Извозчик остановил у ворот, обернулся.

— Приехали, барин.

Савинков достал портмоне, насчитал серебром. Впрочем, он знал, сколько и чего лежит в отделении для мелочи. Высыпал монетки в ладонь.

— На чай бы, вашбродь?

Савинков отказал.

— В такую даль.

— Нету, — сказал Савинков и быстро слез.

— Тогда катись к чёрту.

Извозчик сплюнул, шевельнул вожжами. Савинков покраснел, ничего не ответил, дёрнул калитку. В портмоне осталось семь копеек.

Переложив саквояж в другую руку, Савинков нашарил крючок изнутри калитки, откинул, открыл. Пролётка скрылась за поворотом. Савинков огляделся. Соседи не подсматривали. Вошёл во двор, заложил крючок, двинулся по дорожке, ведущей в горку к высокому крыльцу.

— Хэи! — услыхал он чуть насмешливое. — Аполлинария Львовна не принима-ает.

От неожиданности Савинков вздрогнул. На брёвнах у дровяника сидел чухонец лет так сорока, держал во рту короткую потухшую трубку и невозмутимо наблюдал за гостем. Он был настолько недвижим, что практически сливался с окружающими предметами — козлами, чурками и корой. Свинцово-серые портки из чёртовой кожи, застиранная рубаха в полосочку и бурая замызганная жилетка маскировали его на фоне естественных оттенков дерева, как неодушевлённый природный объект.

Савинков взял себя в руки и приблизился, стараясь скрыть робость.

— Я по важному делу, — он заглянул в рыбьи глаза финна. — Утренним поездом из Вологды. Извольте доложить, что прибыл Борис Викторович Савинков.

Чухонец деловито выколотил трубку о бревно, подул в чашечку, вытащил из кармана кисет, сунул в него трубку, затянул верёвочку, затолкал кисет обратно в карман и только тогда поднялся. Он оказался высок и крепко сбит. Савинков при своих 183 сантиметрах роста не мог похвастать, что смотрит на него сверху вниз. Вдобавок финн был широк в плечах и отличался той крестьянской статью, что позволяет глыбы ворочать и складывать фундаменты из дикого гранита при помощи одного только лома.

— Прихоти-ите в четверг, — работник слегка растягивал слова, но говорил весьма убедительно. — Сегодня не приёмный день.

Буроватые прокуренные усы, льняные коротко стриженые волосы, скупые движения — чухонец был аккуратен до невыразительности. Взирал на визитёра с полнейшим безразличием, и не понять было, о чём он в этот момент думает. Для русского человека повадки туземца выглядели в некотором роде оскорбительно и отчасти пугающе.

— Сегодня пятница, в четверг может оказаться поздно, — совершенно искренне сказал Савинков, который в любой момент мог быть задержан полицией. — Я вынужден побеспокоить графиню по неотложной надобности…

— А мы никута не торопимся.

— Извольте доложить!

Однако финн невозмутимо выпроводил возражающего гостя и, запирая калитку, напутствовал фразой:

— Прихотите ещё. В четверг.

«Сволочь, дрянь, чушь парголовская! Как он мог!» — кипел Савинков, собирая штиблетами пыль по дороге. Он брёл между дачными заборами, саквояж поддавал по коленке. Извозчика поймать было немыслимо, разве что выйти на Парголовскую дорогу и подсесть на телегу, договорившись за пятак.

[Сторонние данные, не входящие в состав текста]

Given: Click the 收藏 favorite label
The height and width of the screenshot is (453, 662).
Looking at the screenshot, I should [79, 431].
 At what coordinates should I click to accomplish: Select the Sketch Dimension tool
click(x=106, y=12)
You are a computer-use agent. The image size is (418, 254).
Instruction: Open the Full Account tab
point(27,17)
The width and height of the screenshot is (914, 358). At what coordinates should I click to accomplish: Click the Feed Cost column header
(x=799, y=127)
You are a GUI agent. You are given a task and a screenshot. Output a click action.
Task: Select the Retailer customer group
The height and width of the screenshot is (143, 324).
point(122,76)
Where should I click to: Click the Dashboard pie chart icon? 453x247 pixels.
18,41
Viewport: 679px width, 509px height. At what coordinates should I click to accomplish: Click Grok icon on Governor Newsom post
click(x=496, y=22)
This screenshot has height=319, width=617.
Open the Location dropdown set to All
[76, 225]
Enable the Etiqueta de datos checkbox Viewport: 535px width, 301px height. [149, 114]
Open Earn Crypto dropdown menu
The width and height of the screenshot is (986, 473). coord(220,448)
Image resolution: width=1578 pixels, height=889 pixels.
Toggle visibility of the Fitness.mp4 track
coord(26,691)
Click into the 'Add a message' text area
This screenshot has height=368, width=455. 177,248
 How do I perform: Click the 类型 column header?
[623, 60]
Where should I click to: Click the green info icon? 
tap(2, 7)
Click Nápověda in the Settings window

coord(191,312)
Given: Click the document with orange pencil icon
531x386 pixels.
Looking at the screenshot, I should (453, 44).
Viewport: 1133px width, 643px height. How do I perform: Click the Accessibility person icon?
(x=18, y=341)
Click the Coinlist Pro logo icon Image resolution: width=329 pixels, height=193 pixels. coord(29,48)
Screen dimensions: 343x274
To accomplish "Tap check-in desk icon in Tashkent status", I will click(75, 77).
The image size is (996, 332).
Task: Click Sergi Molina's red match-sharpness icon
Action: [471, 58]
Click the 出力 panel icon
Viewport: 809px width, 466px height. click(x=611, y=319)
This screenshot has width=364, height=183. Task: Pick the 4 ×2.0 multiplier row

Получив от ворот поворот в главном месте своей надежды, Савинков лихорадочно припоминал, к кому ещё можно обратиться, кто из товарищей живёт ближе и кто из них надёжен. После суда и ссылки все они представлялись довольно сомнительными. К графине Морозовой-Высоцкой он явился потому лишь, что никогда не имел с нею дела и получил от авторитетных людей самые хорошие о ней отзывы. Но её работник!.. «Бревно! Что он понимает? Из-за такой ничтожной мелочи не погореть бы», — кусал он губы.